Although their Tory and Labour opponents often view them as opportunists, Lib Dems tend to be pleasant people.

They have that mixture of decency and diligence which goes down well when, after titanic effort (witness the story of Mr Lamb), they snatch seats at Westminster.

But these folk have to work harder than many of their Labour and Tory counterparts, who can still count on class-based constituencies. So a Lib Dem leader who isn't firing on all cylinders is a contradiction in terms.

Although Mr Kennedy has been helped by two apparently successful general elections - his almost anti-political approach pleasing many voters - the truth is, he should have done better.

I voted Lib Dem last time in spite of Mr Kennedy - and, in truth, regardless of most Liberal Democrat policies. I simply backed the only mainstream party opposing the Iraq war.
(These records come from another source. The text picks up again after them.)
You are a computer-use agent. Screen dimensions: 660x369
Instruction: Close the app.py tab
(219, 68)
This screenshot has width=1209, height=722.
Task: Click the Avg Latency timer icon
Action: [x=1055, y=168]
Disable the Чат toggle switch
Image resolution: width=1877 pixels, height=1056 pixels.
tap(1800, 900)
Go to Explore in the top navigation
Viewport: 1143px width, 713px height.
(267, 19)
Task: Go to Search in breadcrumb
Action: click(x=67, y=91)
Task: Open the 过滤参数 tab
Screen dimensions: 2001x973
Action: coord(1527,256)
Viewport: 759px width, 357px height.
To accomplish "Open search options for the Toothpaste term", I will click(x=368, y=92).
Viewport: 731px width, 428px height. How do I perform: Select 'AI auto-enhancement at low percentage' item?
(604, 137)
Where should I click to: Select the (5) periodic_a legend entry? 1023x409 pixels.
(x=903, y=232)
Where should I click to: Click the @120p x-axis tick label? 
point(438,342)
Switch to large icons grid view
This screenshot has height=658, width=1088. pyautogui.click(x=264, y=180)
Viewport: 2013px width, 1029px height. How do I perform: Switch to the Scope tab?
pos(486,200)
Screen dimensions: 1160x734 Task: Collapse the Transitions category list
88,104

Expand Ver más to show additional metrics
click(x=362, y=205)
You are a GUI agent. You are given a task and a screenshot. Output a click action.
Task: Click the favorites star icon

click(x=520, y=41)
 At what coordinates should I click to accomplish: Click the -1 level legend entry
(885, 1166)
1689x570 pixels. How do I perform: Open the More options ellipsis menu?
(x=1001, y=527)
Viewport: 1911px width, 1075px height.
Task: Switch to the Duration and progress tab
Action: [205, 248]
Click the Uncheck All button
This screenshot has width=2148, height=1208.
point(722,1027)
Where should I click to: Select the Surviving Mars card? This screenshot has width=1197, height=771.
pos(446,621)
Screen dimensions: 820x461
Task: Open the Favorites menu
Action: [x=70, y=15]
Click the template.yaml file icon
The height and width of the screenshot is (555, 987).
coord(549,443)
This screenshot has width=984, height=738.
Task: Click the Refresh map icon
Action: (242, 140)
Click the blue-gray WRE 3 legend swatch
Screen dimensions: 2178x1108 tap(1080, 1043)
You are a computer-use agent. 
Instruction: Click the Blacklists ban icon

Given the blunders of Blairism and the then-ongoing disdain for the Tories, a more consistently focused liberal party was kicking at an open electoral door. That tally of 62 MPs, itself a modern record, should have doubled.

Mr Kennedy's dwindling band of senior backers does not help its case by pointing out that Churchill was at times nearly blitzed by drink. Our wartime leader was exceptional in every way.

But I do keep thinking of another long-lost statesman. When William Glad-stone, founder of modern Liberalism and champion of temperance, lost an election to the brewery-backed Tories, he said he had been brought down by a tide of gin and beer.

Add whisky and the same line would work for Mr Kennedy.